### PROVIDED RECORDS:

>>

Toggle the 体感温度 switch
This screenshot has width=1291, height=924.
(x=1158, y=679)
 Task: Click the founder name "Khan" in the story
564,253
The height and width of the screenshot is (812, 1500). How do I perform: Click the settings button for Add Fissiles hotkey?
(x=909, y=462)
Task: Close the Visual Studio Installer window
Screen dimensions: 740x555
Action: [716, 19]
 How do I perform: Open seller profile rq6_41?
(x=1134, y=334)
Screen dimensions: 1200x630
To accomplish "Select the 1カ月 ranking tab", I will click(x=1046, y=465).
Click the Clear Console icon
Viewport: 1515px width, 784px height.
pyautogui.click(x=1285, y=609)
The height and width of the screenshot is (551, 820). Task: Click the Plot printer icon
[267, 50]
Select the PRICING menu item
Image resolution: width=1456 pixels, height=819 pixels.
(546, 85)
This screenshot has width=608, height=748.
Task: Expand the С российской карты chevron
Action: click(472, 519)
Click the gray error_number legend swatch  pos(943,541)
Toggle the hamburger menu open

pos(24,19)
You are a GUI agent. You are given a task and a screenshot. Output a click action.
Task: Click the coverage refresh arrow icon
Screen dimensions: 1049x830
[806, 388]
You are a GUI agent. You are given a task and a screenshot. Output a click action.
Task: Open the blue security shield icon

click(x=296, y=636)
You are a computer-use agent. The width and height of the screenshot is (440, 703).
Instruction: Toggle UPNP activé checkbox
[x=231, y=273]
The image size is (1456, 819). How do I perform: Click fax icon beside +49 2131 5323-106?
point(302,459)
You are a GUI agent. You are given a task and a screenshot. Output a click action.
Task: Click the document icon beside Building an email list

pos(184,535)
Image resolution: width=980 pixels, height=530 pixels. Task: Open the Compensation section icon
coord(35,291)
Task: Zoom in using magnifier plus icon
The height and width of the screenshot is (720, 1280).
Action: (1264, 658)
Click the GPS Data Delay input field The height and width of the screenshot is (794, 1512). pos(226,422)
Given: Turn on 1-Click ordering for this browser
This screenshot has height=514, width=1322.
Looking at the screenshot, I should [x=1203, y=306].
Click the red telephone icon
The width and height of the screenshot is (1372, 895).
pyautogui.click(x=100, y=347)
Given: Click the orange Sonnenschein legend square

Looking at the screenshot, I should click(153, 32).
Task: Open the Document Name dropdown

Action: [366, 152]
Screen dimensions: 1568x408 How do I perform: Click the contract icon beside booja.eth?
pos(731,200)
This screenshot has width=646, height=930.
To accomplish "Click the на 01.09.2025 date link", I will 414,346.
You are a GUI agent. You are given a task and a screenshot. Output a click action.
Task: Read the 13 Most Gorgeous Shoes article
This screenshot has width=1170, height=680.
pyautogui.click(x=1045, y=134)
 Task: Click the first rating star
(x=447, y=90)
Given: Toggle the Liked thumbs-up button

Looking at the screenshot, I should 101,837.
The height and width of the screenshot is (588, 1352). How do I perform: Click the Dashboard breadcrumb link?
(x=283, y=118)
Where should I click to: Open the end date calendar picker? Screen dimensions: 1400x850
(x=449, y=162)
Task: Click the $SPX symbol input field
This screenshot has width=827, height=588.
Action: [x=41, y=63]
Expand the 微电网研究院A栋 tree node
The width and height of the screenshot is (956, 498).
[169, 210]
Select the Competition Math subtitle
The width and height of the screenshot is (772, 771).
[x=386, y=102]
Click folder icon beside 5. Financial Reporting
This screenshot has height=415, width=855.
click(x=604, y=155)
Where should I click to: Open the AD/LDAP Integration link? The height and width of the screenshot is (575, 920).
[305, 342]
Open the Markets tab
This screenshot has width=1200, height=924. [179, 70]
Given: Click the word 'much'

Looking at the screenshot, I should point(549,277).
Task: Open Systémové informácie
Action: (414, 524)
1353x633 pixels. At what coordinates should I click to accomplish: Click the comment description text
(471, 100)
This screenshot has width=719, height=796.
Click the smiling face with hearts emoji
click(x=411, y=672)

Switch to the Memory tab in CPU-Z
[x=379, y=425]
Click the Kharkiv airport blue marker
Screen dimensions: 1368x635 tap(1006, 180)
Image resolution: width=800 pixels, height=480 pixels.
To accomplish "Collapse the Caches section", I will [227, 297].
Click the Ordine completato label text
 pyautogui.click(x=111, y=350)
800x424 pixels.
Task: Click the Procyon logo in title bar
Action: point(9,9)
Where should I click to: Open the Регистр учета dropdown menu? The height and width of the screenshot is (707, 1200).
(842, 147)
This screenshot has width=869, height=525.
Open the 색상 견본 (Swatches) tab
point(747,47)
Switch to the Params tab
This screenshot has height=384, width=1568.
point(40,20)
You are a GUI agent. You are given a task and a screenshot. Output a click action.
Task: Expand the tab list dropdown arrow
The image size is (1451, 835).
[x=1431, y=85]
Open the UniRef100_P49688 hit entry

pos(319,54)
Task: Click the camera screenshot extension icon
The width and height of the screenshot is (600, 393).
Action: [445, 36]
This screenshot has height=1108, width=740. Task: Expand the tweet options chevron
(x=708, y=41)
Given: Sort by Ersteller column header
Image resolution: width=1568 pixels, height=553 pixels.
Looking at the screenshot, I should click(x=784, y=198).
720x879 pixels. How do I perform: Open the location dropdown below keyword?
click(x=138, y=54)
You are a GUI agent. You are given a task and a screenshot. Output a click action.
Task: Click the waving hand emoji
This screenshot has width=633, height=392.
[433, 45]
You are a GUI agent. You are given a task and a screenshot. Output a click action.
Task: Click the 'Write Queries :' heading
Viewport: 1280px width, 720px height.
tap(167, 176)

<<

### TASK GOAL:
Transcribe the data in full, keeping every character.

### RESULT FOR THIS TASK:
Toggle the 体感温度 switch
This screenshot has width=1291, height=924.
(x=1158, y=679)
 Task: Click the founder name "Khan" in the story
564,253
The height and width of the screenshot is (812, 1500). How do I perform: Click the settings button for Add Fissiles hotkey?
(x=909, y=462)
Task: Close the Visual Studio Installer window
Screen dimensions: 740x555
Action: [716, 19]
 How do I perform: Open seller profile rq6_41?
(x=1134, y=334)
Screen dimensions: 1200x630
To accomplish "Select the 1カ月 ranking tab", I will click(x=1046, y=465).
Click the Clear Console icon
Viewport: 1515px width, 784px height.
pyautogui.click(x=1285, y=609)
The height and width of the screenshot is (551, 820). Task: Click the Plot printer icon
[267, 50]
Select the PRICING menu item
Image resolution: width=1456 pixels, height=819 pixels.
(546, 85)
This screenshot has width=608, height=748.
Task: Expand the С российской карты chevron
Action: click(472, 519)
Click the gray error_number legend swatch  pos(943,541)
Toggle the hamburger menu open

pos(24,19)
You are a GUI agent. You are given a task and a screenshot. Output a click action.
Task: Click the coverage refresh arrow icon
Screen dimensions: 1049x830
[806, 388]
You are a GUI agent. You are given a task and a screenshot. Output a click action.
Task: Open the blue security shield icon

click(x=296, y=636)
You are a computer-use agent. The width and height of the screenshot is (440, 703).
Instruction: Toggle UPNP activé checkbox
[x=231, y=273]
The image size is (1456, 819). How do I perform: Click fax icon beside +49 2131 5323-106?
point(302,459)
You are a GUI agent. You are given a task and a screenshot. Output a click action.
Task: Click the document icon beside Building an email list

pos(184,535)
Image resolution: width=980 pixels, height=530 pixels. Task: Open the Compensation section icon
coord(35,291)
Task: Zoom in using magnifier plus icon
The height and width of the screenshot is (720, 1280).
Action: (1264, 658)
Click the GPS Data Delay input field The height and width of the screenshot is (794, 1512). pos(226,422)
Given: Turn on 1-Click ordering for this browser
This screenshot has height=514, width=1322.
Looking at the screenshot, I should [x=1203, y=306].
Click the red telephone icon
The width and height of the screenshot is (1372, 895).
pyautogui.click(x=100, y=347)
Given: Click the orange Sonnenschein legend square

Looking at the screenshot, I should click(153, 32).
Task: Open the Document Name dropdown

Action: [366, 152]
Screen dimensions: 1568x408 How do I perform: Click the contract icon beside booja.eth?
pos(731,200)
This screenshot has width=646, height=930.
To accomplish "Click the на 01.09.2025 date link", I will 414,346.
You are a GUI agent. You are given a task and a screenshot. Output a click action.
Task: Read the 13 Most Gorgeous Shoes article
This screenshot has width=1170, height=680.
pyautogui.click(x=1045, y=134)
 Task: Click the first rating star
(x=447, y=90)
Given: Toggle the Liked thumbs-up button

Looking at the screenshot, I should 101,837.
The height and width of the screenshot is (588, 1352). How do I perform: Click the Dashboard breadcrumb link?
(x=283, y=118)
Where should I click to: Open the end date calendar picker? Screen dimensions: 1400x850
(x=449, y=162)
Task: Click the $SPX symbol input field
This screenshot has width=827, height=588.
Action: [x=41, y=63]
Expand the 微电网研究院A栋 tree node
The width and height of the screenshot is (956, 498).
[169, 210]
Select the Competition Math subtitle
The width and height of the screenshot is (772, 771).
[x=386, y=102]
Click folder icon beside 5. Financial Reporting
This screenshot has height=415, width=855.
click(x=604, y=155)
Where should I click to: Open the AD/LDAP Integration link? The height and width of the screenshot is (575, 920).
[305, 342]
Open the Markets tab
This screenshot has width=1200, height=924. [179, 70]
Given: Click the word 'much'

Looking at the screenshot, I should point(549,277).
Task: Open Systémové informácie
Action: (414, 524)
1353x633 pixels. At what coordinates should I click to accomplish: Click the comment description text
(471, 100)
This screenshot has width=719, height=796.
Click the smiling face with hearts emoji
click(x=411, y=672)

Switch to the Memory tab in CPU-Z
[x=379, y=425]
Click the Kharkiv airport blue marker
Screen dimensions: 1368x635 tap(1006, 180)
Image resolution: width=800 pixels, height=480 pixels.
To accomplish "Collapse the Caches section", I will [227, 297].
Click the Ordine completato label text
 pyautogui.click(x=111, y=350)
800x424 pixels.
Task: Click the Procyon logo in title bar
Action: point(9,9)
Where should I click to: Open the Регистр учета dropdown menu? The height and width of the screenshot is (707, 1200).
(842, 147)
This screenshot has width=869, height=525.
Open the 색상 견본 (Swatches) tab
point(747,47)
Switch to the Params tab
This screenshot has height=384, width=1568.
point(40,20)
You are a GUI agent. You are given a task and a screenshot. Output a click action.
Task: Expand the tab list dropdown arrow
The image size is (1451, 835).
[x=1431, y=85]
Open the UniRef100_P49688 hit entry

pos(319,54)
Task: Click the camera screenshot extension icon
The width and height of the screenshot is (600, 393).
Action: [445, 36]
This screenshot has height=1108, width=740. Task: Expand the tweet options chevron
(x=708, y=41)
Given: Sort by Ersteller column header
Image resolution: width=1568 pixels, height=553 pixels.
Looking at the screenshot, I should click(x=784, y=198).
720x879 pixels. How do I perform: Open the location dropdown below keyword?
click(x=138, y=54)
You are a GUI agent. You are given a task and a screenshot. Output a click action.
Task: Click the waving hand emoji
This screenshot has width=633, height=392.
[433, 45]
You are a GUI agent. You are given a task and a screenshot. Output a click action.
Task: Click the 'Write Queries :' heading
Viewport: 1280px width, 720px height.
tap(167, 176)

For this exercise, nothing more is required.